Directions:
A verbatim copy of the whole listing is what is needed.

┏━━

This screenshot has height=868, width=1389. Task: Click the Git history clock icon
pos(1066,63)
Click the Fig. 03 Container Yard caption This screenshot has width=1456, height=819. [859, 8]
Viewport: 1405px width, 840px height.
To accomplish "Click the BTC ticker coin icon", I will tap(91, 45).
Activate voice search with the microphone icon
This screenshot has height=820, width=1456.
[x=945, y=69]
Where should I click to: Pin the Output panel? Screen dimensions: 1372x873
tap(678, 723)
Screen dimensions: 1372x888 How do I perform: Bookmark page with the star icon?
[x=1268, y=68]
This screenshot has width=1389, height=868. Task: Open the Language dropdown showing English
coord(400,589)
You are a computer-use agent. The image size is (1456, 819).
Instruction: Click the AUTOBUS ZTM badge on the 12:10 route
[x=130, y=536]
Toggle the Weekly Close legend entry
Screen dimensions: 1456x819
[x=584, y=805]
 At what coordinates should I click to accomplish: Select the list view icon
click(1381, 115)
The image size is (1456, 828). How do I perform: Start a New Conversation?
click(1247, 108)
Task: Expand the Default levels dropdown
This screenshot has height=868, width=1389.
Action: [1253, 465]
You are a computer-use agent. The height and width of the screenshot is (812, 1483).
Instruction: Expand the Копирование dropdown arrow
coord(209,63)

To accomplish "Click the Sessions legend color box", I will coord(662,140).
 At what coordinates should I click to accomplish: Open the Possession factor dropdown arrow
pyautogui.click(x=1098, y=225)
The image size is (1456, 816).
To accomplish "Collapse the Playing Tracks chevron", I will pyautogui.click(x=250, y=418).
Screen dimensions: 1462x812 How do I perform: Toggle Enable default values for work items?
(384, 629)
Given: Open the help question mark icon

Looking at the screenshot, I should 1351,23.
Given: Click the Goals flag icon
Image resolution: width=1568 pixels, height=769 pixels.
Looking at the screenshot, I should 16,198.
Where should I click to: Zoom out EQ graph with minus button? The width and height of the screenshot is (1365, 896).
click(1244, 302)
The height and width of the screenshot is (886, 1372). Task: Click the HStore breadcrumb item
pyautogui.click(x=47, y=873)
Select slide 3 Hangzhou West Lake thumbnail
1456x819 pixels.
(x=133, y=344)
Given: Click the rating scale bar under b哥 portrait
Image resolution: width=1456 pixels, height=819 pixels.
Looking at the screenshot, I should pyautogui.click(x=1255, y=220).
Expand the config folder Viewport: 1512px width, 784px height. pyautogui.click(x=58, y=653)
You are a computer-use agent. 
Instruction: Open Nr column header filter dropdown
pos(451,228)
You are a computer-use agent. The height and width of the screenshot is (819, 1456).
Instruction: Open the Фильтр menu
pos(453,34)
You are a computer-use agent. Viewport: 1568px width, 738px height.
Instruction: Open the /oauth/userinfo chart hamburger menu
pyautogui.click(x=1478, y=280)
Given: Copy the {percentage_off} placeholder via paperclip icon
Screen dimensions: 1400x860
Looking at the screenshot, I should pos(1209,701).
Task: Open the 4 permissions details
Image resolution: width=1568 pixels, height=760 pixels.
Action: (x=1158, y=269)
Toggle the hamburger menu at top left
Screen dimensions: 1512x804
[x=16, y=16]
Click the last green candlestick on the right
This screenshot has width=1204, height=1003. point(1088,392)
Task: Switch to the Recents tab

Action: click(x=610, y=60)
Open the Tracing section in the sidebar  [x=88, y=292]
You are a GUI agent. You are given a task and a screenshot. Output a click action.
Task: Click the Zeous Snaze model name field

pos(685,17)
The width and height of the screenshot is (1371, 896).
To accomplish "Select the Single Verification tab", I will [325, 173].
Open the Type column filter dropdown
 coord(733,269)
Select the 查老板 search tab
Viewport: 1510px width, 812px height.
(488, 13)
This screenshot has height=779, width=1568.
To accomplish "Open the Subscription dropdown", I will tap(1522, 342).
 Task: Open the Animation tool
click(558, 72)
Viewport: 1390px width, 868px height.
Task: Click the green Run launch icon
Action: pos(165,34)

┗━━

Answer area:
This screenshot has height=868, width=1389. Task: Click the Git history clock icon
pos(1066,63)
Click the Fig. 03 Container Yard caption This screenshot has width=1456, height=819. [859, 8]
Viewport: 1405px width, 840px height.
To accomplish "Click the BTC ticker coin icon", I will tap(91, 45).
Activate voice search with the microphone icon
This screenshot has height=820, width=1456.
[x=945, y=69]
Where should I click to: Pin the Output panel? Screen dimensions: 1372x873
tap(678, 723)
Screen dimensions: 1372x888 How do I perform: Bookmark page with the star icon?
[x=1268, y=68]
This screenshot has width=1389, height=868. Task: Open the Language dropdown showing English
coord(400,589)
You are a computer-use agent. The image size is (1456, 819).
Instruction: Click the AUTOBUS ZTM badge on the 12:10 route
[x=130, y=536]
Toggle the Weekly Close legend entry
Screen dimensions: 1456x819
[x=584, y=805]
 At what coordinates should I click to accomplish: Select the list view icon
click(1381, 115)
The image size is (1456, 828). How do I perform: Start a New Conversation?
click(1247, 108)
Task: Expand the Default levels dropdown
This screenshot has height=868, width=1389.
Action: [1253, 465]
You are a computer-use agent. The height and width of the screenshot is (812, 1483).
Instruction: Expand the Копирование dropdown arrow
coord(209,63)

To accomplish "Click the Sessions legend color box", I will coord(662,140).
 At what coordinates should I click to accomplish: Open the Possession factor dropdown arrow
pyautogui.click(x=1098, y=225)
The image size is (1456, 816).
To accomplish "Collapse the Playing Tracks chevron", I will pyautogui.click(x=250, y=418).
Screen dimensions: 1462x812 How do I perform: Toggle Enable default values for work items?
(384, 629)
Given: Open the help question mark icon

Looking at the screenshot, I should 1351,23.
Given: Click the Goals flag icon
Image resolution: width=1568 pixels, height=769 pixels.
Looking at the screenshot, I should 16,198.
Where should I click to: Zoom out EQ graph with minus button? The width and height of the screenshot is (1365, 896).
click(1244, 302)
The height and width of the screenshot is (886, 1372). Task: Click the HStore breadcrumb item
pyautogui.click(x=47, y=873)
Select slide 3 Hangzhou West Lake thumbnail
1456x819 pixels.
(x=133, y=344)
Given: Click the rating scale bar under b哥 portrait
Image resolution: width=1456 pixels, height=819 pixels.
Looking at the screenshot, I should pyautogui.click(x=1255, y=220).
Expand the config folder Viewport: 1512px width, 784px height. pyautogui.click(x=58, y=653)
You are a computer-use agent. 
Instruction: Open Nr column header filter dropdown
pos(451,228)
You are a computer-use agent. The height and width of the screenshot is (819, 1456).
Instruction: Open the Фильтр menu
pos(453,34)
You are a computer-use agent. Viewport: 1568px width, 738px height.
Instruction: Open the /oauth/userinfo chart hamburger menu
pyautogui.click(x=1478, y=280)
Given: Copy the {percentage_off} placeholder via paperclip icon
Screen dimensions: 1400x860
Looking at the screenshot, I should pos(1209,701).
Task: Open the 4 permissions details
Image resolution: width=1568 pixels, height=760 pixels.
Action: (x=1158, y=269)
Toggle the hamburger menu at top left
Screen dimensions: 1512x804
[x=16, y=16]
Click the last green candlestick on the right
This screenshot has width=1204, height=1003. point(1088,392)
Task: Switch to the Recents tab

Action: click(x=610, y=60)
Open the Tracing section in the sidebar  [x=88, y=292]
You are a GUI agent. You are given a task and a screenshot. Output a click action.
Task: Click the Zeous Snaze model name field

pos(685,17)
The width and height of the screenshot is (1371, 896).
To accomplish "Select the Single Verification tab", I will [325, 173].
Open the Type column filter dropdown
 coord(733,269)
Select the 查老板 search tab
Viewport: 1510px width, 812px height.
(488, 13)
This screenshot has height=779, width=1568.
To accomplish "Open the Subscription dropdown", I will tap(1522, 342).
 Task: Open the Animation tool
click(558, 72)
Viewport: 1390px width, 868px height.
Task: Click the green Run launch icon
Action: pos(165,34)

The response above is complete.